RECORDS TO USE section start

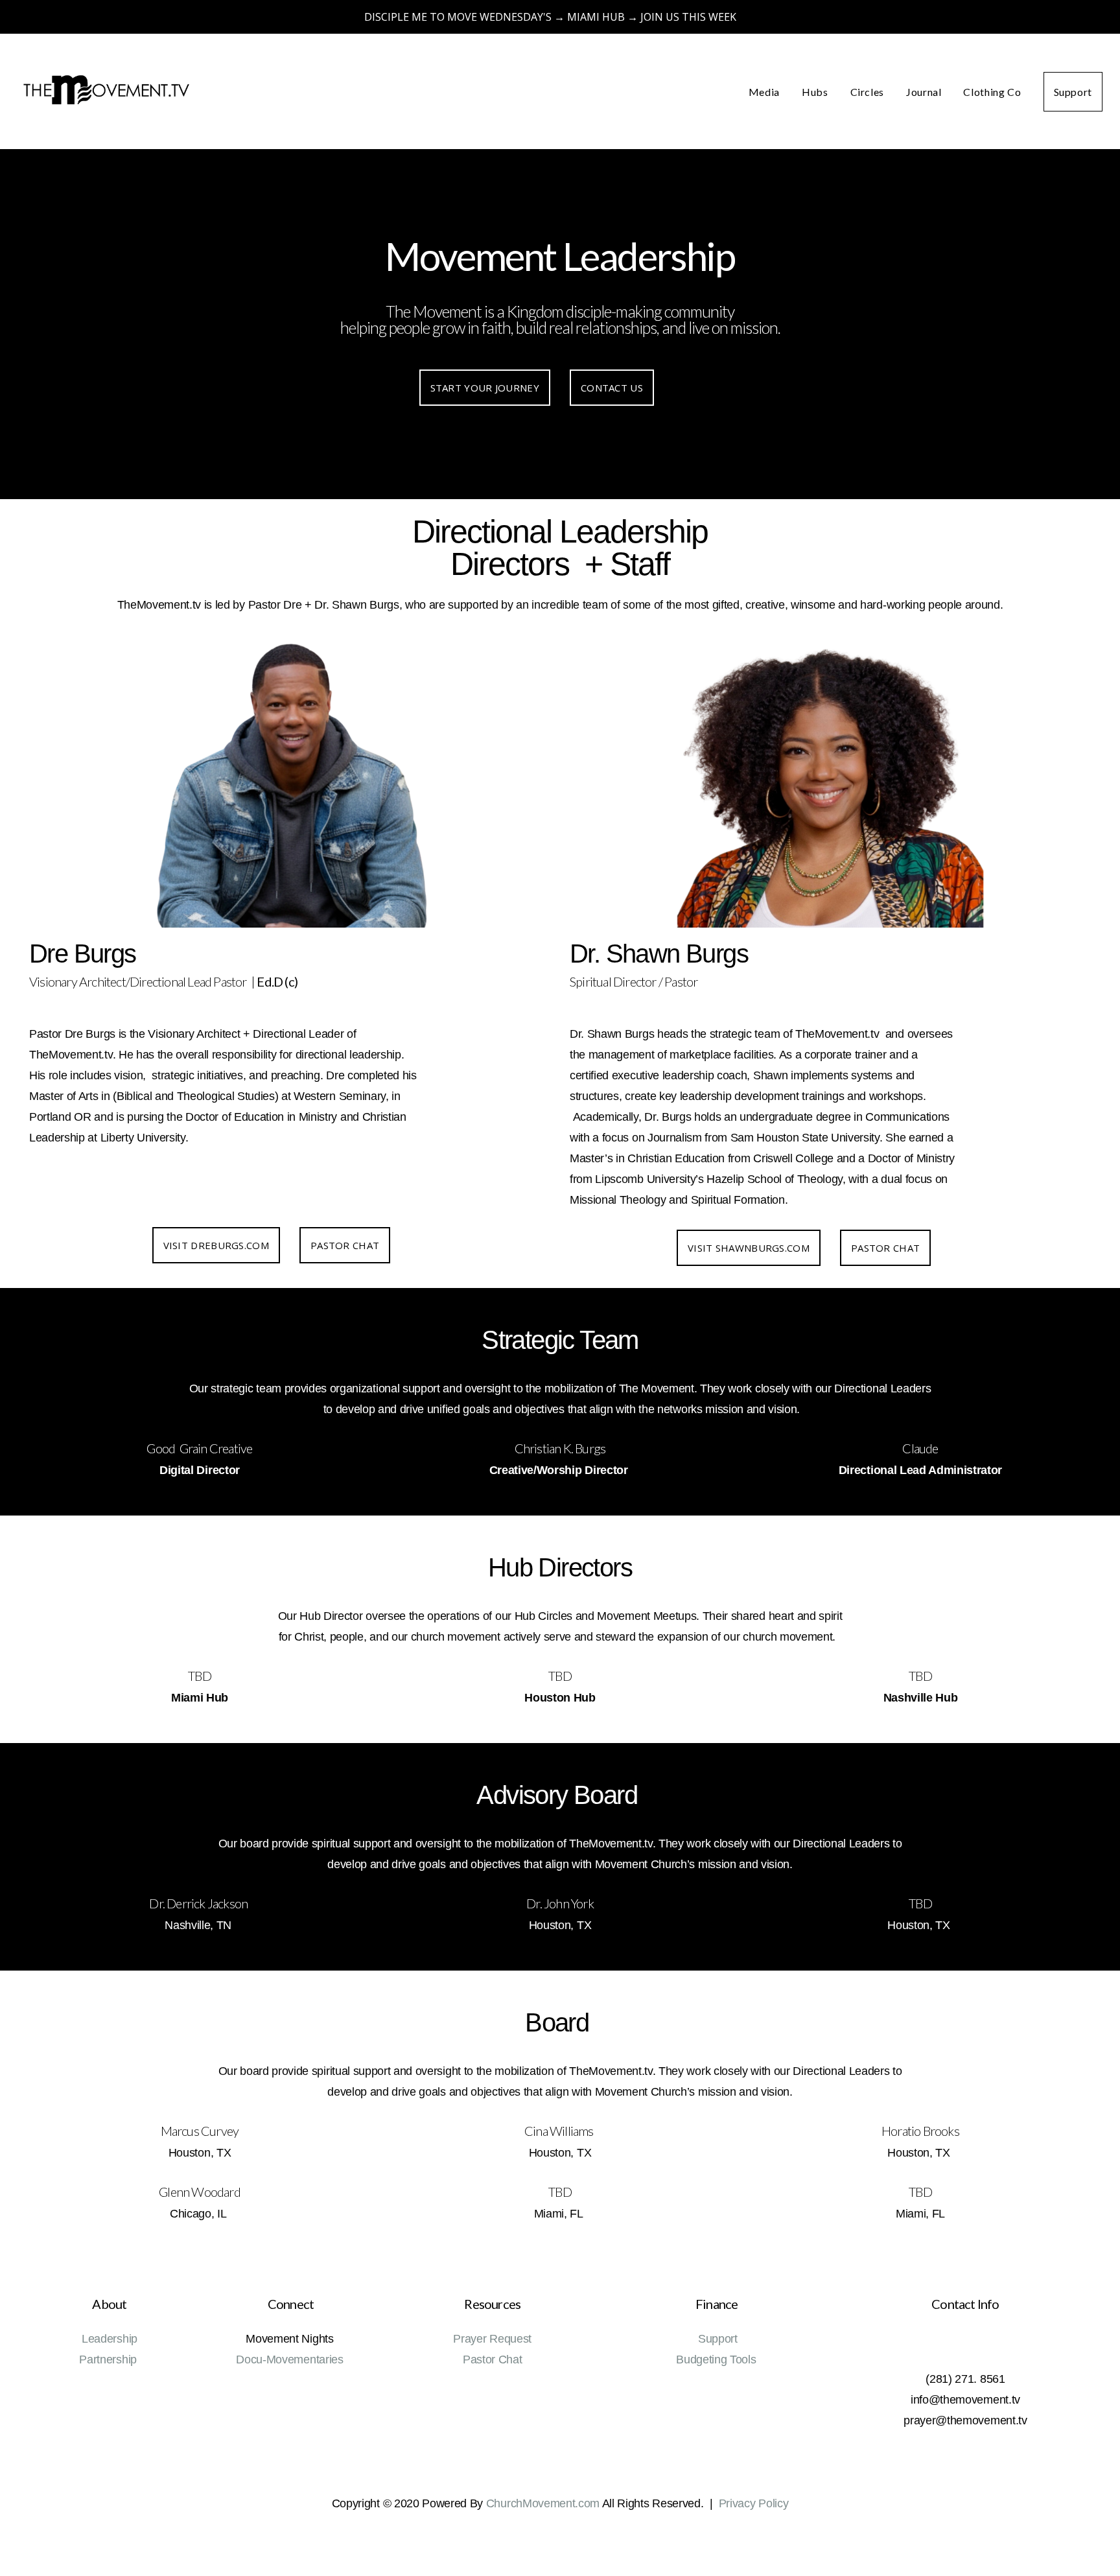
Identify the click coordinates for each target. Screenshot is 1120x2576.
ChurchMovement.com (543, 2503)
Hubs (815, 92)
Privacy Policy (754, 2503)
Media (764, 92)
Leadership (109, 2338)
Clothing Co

RECORDS TO USE section end

WHAT NEEDS TO BE DONE: Give back the whole listing as it stands, minus its pictures.

EXERCISE OUTPUT:
Identify the click coordinates for each target. Screenshot is 1120x2576.
ChurchMovement.com (543, 2503)
Hubs (815, 92)
Privacy Policy (754, 2503)
Media (764, 92)
Leadership (109, 2338)
Clothing Co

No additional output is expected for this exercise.